JDOM is not an acronym. It does not stand for “Java Document Object Model”. JDOM is not directly compatible with DOM (which is an acronym). That is to say, a JDOM Element is not a DOM Element. The JDOM Element class does not implement the DOM Element interface. JDOM’s Element class has methods that the DOM Element interface does not have and vice versa. You cannot pass a JDOM Element to a method that expects a DOM Element or a DOM Element to a method that expects a JDOM Element. The same is true for the JDOM Document class and the DOM Document interface, the JDOM Attribute class and the DOM Attr interface, the JDOM ProcessingInstruction class and the DOM ProcessingInstruction interface, and so forth.
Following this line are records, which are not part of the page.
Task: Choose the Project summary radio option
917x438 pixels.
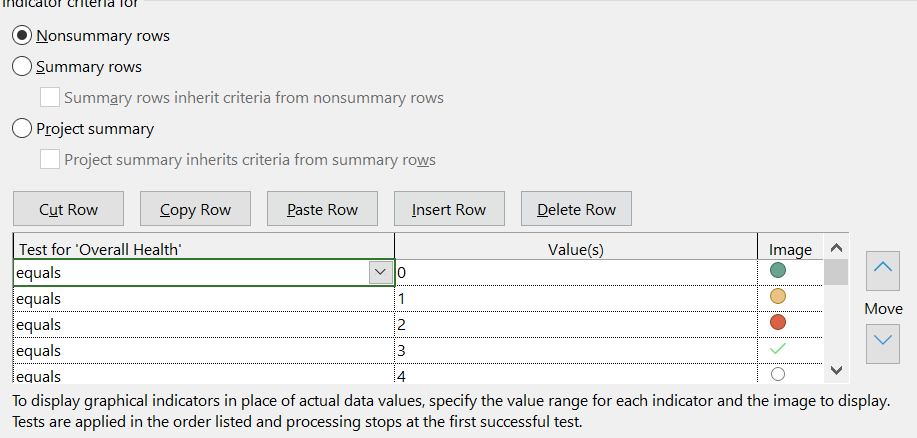Action: 22,128

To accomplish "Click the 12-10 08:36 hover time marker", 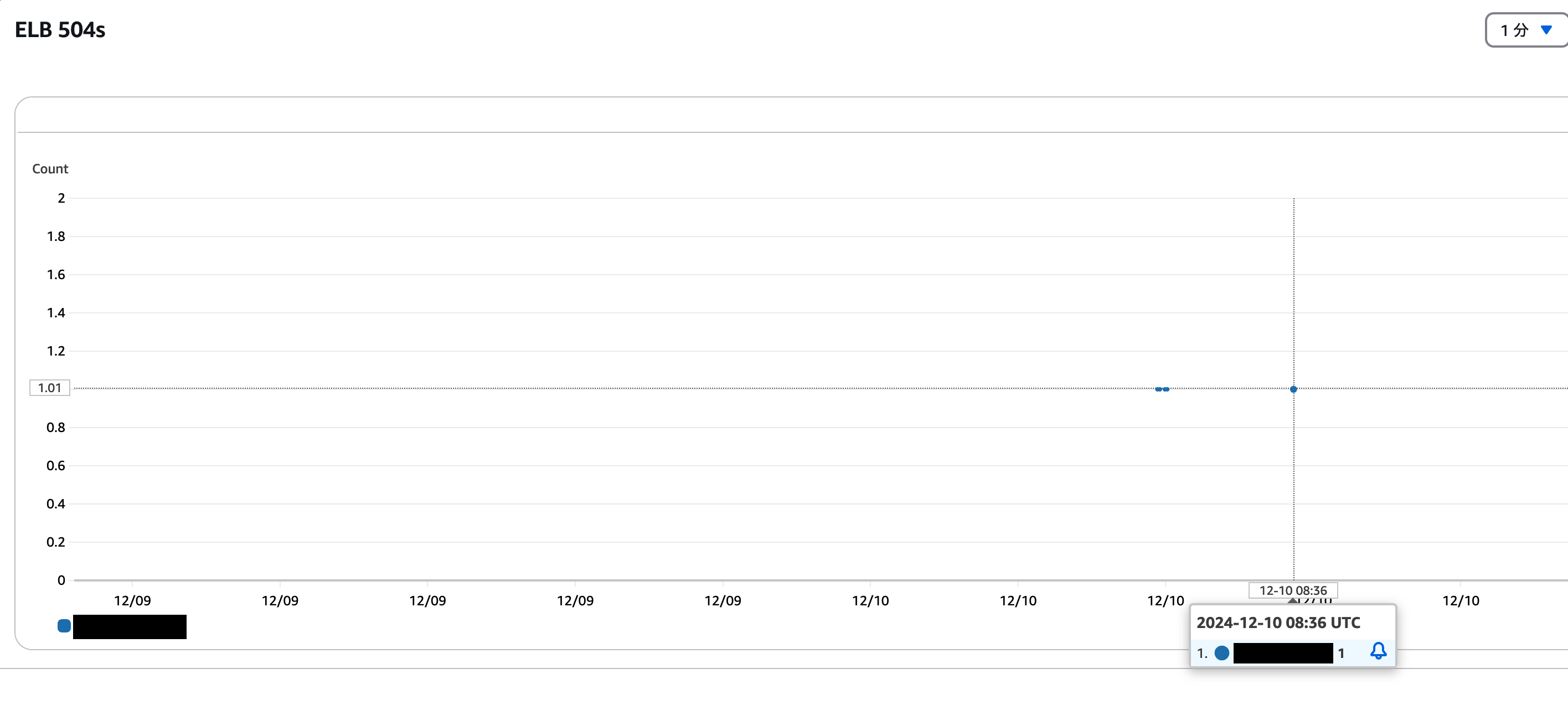I will click(1293, 590).
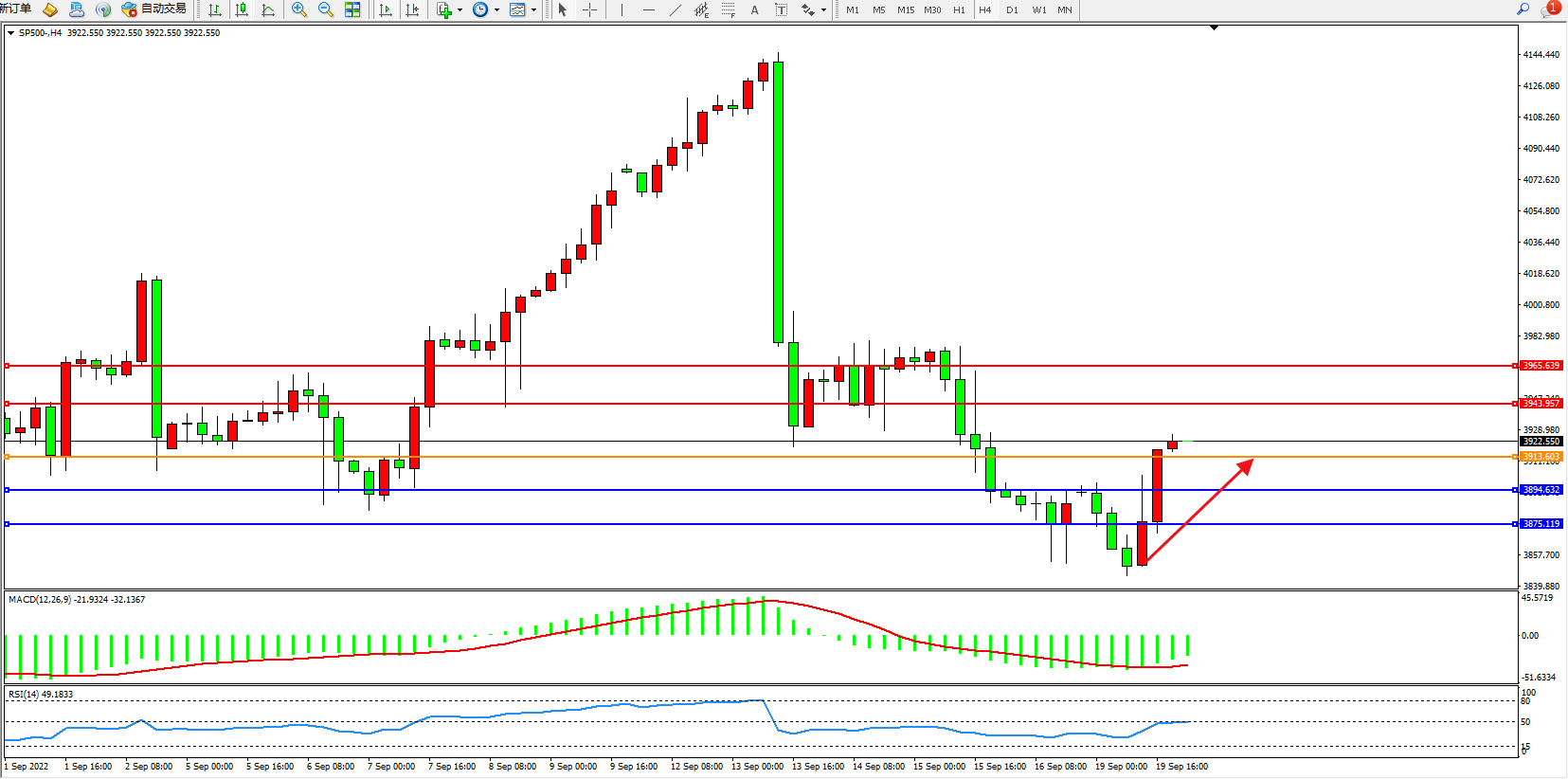1568x779 pixels.
Task: Expand the chart templates dropdown arrow
Action: [534, 9]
That being said, JDOM does allow you to convert JDOM documents to and from DOM documents. I don’t recommend this for new projects (which should pick one API or the other and stick with it); but it is useful for integrating new JDOM programs with legacy DOM code and vice versa.
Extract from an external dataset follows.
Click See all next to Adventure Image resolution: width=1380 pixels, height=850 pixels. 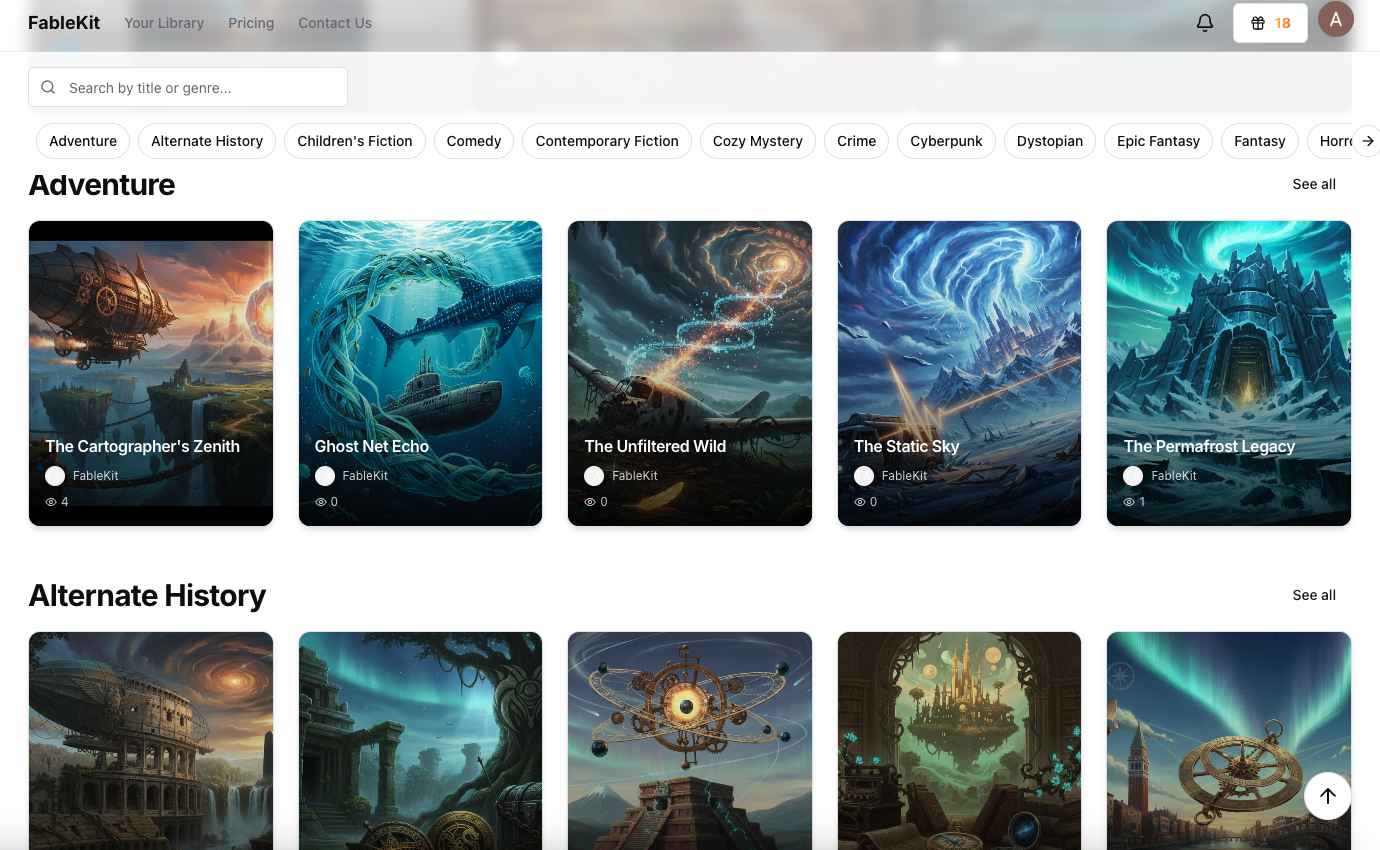[1314, 184]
If you already have a DOM Document object, then the org.jdom.input.DOMBuilder class can use it to generate the JDOM equivalent. The syntax is straightforward. Use the no-args DOMBuilder() to create a DOMBuilder object and then pass the DOM Document object to its build() method. For example, assuming that the variable domDocument points to an object of type org.w3c.dom.Document, this code fragment build an org.jdom.Document object from it:
DOMBuilder builder = new DOMBuilder(); org.jdom.Document jdomDocument = builder.build(domDocument); // work with the JDOM document…
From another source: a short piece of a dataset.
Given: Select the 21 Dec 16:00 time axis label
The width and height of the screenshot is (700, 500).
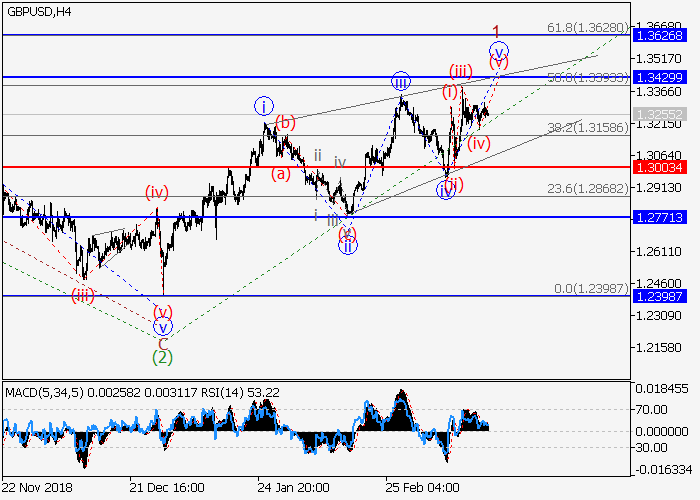Looking at the screenshot, I should click(168, 487).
The original DOM object is not changed in any way. Furthermore, changes to the JDOM Document do not affect the DOM Document it was built from. In the other direction, future changes to the DOM Document do not affect the JDOM Document.
Moving in the other direction, from JDOM to DOM, the org.jdom.output.DOMOutputter class produces DOM Document objects from JDOM Document objects. Since this isn’t really serialization, but rather than just converting from one model to another, there aren’t nearly as many options to set as with XMLOutputter. For instance, you can’t add extra white space or select the encoding. (You could always do that later with a DOM serializer of some kind, if necessary.) For example,
DOMOutputter converter = new DOMOutputter(); org.w3c.dom.Document domDocument = converter.output(jdomDocument); // work with the DOM document…
Once again, these documents are not connected after the initial creation of one from the other. Changes to one are not reflected in the other.